No one has ever said that Immigration and Customs Enforcement (ICE) has an easy job. In the latest mass arrests of undocumented workers, 350 were rounded up in a New Bedford leather goods factory.
Reports are citing the hysteria and fear that arose within the factory once ICE made their presence known. According to reports, guns were drawn, police officers were stationed at the exits and some of those arrested were forced to lay on the floor.
The immigrants were mostly from El Salvador and Guatemala — and mostly women.
Undocumented workers rounded up at leather goods factory.
(Source: Boston Globe)
As can be read from the entry paragraph, the government is now “explaining” itself. They are saving these women and men from being exploited.
Yet, never once did they accuse the leather goods factory of keeping these people against their will or of them being indentured servants. If things were as bad as the government outlines, anyone of these undocumented immigrants had the opportunity to walk away but they didn’t.
Yet, ICE and the federal government continue to purposely fail to see what their actions are doing to families.
Reports are trickling in of the children who have been left behind. Some only months old.
On the one hand, there are critics who say these women are bad parents if they don’t give up the information that they have children here so they can be picked up and reunited with them.
And on the other hand, you have the alternative — places like the T. Don Hutto Residential facility that though it claims it keeps families together uses old-war scare tactics like threatening the young children if they don’t behave, they will be taken away from their mothers.
In fact, the humanitarian approach by ICE and Homeland Security has a long way to go according to the Women’s Commission for Refugee Women and Children.
They have released the most in-depth and impartial study on family immigrant detention titled “Locking Up Family Values: The Detention of Immigrant Families.”
And the thrust of the report is the United States has NO standards when it comes to detaining families.
Though the government wants to show it’s “tough on illegals,” it’s time to employ some common sense when processing women, and as much as I hate to say it, take advanatage of stereotype information as well.
1. Assume most women over the age of 18 are mothers.
2. Assume these children are very young, could be infants.
3. Assume these children are in the care of a family friend or family member.
4. Assume they are not going to betray the whereabouts of their children.
5. Assume their children, especially under the age of 10, are U.S. citizens.
6. Assume that because their children are U.S. citizens, these women will do what it takes to correct their citizenship status.
7. Outfit these women with ankle bracelets to electronically monitor their whereabouts.
8. Set them up with a court date.
9. Issue them a special “employment permission” to work while their cases are being appealed.
10. Dictate that all family members must attend court proceedings.
These points would only cover non-Mexican undocumented women.

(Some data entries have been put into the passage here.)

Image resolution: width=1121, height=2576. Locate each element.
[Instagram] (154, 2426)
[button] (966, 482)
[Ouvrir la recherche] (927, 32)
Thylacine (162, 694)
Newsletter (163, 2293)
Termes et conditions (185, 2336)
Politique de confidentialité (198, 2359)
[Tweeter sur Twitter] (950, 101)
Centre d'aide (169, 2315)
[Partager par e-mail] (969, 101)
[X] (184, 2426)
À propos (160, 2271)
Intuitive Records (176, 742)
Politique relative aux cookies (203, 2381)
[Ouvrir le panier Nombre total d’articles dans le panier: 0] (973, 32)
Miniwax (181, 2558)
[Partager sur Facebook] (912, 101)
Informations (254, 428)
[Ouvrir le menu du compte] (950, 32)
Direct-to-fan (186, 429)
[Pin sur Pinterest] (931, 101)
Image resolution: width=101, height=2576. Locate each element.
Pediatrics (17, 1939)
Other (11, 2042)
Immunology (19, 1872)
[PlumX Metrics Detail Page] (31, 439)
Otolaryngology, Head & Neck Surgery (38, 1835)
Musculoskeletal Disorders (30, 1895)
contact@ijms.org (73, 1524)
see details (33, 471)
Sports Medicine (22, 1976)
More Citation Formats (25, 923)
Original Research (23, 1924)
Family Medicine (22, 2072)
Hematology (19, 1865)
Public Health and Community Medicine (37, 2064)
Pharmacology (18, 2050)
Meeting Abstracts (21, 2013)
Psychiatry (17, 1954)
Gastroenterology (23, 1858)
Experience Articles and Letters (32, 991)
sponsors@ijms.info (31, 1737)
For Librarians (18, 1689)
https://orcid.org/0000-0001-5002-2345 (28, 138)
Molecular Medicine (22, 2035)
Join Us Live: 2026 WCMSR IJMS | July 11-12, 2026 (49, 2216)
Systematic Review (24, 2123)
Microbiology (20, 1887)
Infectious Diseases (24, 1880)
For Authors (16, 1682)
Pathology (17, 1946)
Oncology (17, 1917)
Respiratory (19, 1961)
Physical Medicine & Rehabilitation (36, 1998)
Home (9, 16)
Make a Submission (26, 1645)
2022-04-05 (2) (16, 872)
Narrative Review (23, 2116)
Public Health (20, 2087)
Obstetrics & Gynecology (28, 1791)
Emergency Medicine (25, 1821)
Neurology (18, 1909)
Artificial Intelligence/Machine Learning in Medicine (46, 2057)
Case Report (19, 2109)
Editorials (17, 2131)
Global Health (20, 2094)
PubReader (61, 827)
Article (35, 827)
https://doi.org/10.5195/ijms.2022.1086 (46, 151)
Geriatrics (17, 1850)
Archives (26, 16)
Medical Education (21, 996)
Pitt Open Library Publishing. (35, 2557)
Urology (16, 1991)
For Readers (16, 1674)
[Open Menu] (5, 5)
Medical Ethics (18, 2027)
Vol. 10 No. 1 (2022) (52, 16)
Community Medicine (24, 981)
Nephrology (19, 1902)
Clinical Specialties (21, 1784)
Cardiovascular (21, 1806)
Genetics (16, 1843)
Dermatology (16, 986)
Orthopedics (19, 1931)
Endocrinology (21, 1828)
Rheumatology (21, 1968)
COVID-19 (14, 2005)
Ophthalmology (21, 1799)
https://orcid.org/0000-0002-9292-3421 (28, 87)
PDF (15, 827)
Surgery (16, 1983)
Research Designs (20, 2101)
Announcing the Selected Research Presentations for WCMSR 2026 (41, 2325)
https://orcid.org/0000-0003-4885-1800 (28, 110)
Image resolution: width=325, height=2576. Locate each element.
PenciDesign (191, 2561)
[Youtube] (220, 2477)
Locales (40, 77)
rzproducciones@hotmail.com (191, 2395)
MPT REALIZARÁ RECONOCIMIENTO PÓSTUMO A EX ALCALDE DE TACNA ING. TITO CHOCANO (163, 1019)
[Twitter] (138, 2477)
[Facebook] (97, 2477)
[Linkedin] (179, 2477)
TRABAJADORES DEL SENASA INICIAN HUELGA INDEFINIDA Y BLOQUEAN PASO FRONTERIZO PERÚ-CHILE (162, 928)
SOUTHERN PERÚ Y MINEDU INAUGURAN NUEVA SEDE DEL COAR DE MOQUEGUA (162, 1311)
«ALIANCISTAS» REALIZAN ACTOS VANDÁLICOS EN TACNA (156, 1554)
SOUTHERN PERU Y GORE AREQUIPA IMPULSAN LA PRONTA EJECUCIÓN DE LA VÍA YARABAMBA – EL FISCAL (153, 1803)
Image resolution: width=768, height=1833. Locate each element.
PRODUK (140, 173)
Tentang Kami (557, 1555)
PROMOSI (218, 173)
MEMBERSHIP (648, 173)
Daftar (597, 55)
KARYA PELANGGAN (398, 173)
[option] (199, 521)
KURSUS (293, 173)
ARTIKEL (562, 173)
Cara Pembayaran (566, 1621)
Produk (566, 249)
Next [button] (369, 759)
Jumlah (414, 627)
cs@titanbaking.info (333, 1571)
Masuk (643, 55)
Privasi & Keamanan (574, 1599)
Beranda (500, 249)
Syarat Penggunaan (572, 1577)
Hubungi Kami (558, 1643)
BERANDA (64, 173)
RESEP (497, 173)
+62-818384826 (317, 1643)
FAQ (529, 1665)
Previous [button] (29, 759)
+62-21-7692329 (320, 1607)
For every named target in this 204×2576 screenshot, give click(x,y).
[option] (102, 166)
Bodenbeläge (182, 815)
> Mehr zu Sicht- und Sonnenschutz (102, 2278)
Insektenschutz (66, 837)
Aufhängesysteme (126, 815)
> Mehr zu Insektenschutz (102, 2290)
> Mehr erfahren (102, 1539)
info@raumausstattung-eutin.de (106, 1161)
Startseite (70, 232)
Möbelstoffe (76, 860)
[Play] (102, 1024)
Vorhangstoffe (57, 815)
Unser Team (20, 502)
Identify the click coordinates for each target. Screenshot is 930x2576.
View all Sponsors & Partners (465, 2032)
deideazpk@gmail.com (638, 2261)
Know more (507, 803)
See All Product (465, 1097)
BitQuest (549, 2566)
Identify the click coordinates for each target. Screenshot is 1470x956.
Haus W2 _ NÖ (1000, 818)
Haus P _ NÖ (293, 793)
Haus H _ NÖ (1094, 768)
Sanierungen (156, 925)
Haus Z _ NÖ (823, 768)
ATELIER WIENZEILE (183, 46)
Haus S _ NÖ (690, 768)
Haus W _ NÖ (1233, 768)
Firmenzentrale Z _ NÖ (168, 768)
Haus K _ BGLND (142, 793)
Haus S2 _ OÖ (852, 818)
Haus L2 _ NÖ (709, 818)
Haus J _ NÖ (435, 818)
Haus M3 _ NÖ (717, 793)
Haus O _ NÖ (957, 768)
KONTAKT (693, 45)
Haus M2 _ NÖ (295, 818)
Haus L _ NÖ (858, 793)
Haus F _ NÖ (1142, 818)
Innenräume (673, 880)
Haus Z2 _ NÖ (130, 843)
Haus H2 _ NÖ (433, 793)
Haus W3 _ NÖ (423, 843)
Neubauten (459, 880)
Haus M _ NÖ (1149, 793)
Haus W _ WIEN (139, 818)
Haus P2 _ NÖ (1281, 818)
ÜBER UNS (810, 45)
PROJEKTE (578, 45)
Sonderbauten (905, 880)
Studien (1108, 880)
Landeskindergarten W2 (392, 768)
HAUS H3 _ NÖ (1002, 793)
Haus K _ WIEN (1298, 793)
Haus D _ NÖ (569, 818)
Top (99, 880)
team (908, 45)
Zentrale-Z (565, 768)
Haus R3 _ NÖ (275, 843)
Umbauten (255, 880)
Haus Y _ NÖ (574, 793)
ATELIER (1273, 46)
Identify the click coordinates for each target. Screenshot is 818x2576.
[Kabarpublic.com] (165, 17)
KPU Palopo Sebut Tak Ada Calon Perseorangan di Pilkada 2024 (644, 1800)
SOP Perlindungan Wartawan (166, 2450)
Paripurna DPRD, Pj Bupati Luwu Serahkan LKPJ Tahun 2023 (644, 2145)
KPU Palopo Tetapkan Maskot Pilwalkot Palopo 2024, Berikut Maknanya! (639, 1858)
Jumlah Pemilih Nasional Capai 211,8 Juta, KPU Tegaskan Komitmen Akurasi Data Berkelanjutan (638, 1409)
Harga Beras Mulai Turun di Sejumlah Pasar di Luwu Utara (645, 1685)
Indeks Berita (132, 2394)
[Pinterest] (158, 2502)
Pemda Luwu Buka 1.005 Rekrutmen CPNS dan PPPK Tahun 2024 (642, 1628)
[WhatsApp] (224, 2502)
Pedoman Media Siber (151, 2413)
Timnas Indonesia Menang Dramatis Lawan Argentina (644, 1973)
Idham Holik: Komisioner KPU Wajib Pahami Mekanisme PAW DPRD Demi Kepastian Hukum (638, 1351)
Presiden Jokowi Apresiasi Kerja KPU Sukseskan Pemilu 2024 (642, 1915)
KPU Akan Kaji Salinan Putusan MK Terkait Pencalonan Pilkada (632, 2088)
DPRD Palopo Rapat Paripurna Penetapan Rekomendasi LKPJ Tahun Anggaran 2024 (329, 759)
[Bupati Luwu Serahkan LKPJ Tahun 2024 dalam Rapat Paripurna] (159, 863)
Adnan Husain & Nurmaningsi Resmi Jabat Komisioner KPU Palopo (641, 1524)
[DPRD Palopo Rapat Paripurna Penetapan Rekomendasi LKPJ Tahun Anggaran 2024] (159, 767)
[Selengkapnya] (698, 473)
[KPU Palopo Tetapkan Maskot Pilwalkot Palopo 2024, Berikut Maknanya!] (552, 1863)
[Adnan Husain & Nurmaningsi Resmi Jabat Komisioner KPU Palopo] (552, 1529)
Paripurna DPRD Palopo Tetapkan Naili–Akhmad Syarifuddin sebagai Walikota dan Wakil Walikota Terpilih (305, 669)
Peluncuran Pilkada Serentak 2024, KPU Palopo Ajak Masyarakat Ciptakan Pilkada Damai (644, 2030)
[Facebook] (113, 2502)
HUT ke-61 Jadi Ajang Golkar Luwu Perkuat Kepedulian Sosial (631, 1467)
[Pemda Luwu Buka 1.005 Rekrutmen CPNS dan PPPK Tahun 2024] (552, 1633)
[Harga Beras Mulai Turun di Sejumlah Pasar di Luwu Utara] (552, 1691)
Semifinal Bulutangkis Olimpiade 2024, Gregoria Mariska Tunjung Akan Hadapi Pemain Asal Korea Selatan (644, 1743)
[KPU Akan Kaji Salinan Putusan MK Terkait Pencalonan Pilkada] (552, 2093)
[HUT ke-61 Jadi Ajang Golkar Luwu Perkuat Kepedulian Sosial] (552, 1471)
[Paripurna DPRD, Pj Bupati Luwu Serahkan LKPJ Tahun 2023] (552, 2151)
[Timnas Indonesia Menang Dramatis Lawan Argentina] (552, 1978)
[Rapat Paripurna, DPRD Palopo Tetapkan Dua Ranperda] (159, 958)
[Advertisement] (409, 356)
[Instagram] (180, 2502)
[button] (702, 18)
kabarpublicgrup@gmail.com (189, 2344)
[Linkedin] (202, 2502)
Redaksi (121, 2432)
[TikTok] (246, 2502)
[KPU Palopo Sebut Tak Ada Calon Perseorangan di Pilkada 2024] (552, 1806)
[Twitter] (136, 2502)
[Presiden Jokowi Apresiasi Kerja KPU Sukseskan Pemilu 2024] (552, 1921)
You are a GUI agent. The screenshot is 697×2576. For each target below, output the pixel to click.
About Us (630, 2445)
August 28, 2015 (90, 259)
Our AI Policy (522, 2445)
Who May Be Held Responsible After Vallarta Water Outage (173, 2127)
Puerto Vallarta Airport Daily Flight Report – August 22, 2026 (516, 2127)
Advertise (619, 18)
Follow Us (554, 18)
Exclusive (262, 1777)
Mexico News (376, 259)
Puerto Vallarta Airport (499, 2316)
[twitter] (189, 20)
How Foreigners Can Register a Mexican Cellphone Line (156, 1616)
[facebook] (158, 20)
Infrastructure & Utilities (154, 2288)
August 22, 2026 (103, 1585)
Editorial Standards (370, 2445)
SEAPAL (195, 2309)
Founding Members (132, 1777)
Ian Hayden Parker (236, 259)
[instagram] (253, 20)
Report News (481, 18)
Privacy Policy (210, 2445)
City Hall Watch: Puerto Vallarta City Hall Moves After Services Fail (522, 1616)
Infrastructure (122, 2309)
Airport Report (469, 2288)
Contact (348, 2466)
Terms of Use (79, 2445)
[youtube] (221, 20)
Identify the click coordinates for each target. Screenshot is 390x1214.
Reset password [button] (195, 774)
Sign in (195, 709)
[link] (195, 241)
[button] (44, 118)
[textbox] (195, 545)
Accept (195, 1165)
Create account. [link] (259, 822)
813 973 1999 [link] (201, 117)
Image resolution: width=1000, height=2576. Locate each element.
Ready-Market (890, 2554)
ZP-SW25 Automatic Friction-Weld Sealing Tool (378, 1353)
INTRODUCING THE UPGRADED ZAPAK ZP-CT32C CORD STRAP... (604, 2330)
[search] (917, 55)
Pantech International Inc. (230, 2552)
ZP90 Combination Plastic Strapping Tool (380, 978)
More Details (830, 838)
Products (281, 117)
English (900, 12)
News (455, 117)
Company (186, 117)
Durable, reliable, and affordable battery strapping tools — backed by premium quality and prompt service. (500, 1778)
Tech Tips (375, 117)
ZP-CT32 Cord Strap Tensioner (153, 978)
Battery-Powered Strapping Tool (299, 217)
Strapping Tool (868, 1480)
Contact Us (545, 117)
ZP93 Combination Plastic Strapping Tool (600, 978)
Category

Mexican women are subject to automatic deportation and there it is much trickier to determine if children are being left behind.
Of course, the best route to take is to call a moratorium on immigration round-ups and wait and see what Congress decides.
That is much more preferable than breeding a large group of children into becoming nothing more than this country’s version of “street children.” Like ones found all over South America who sleep wherever they can, pickpocket and steal just to get food – and these children are younger than 12 who do this.
Do we not have the foresight or do we not care, that this is what can happen in this country?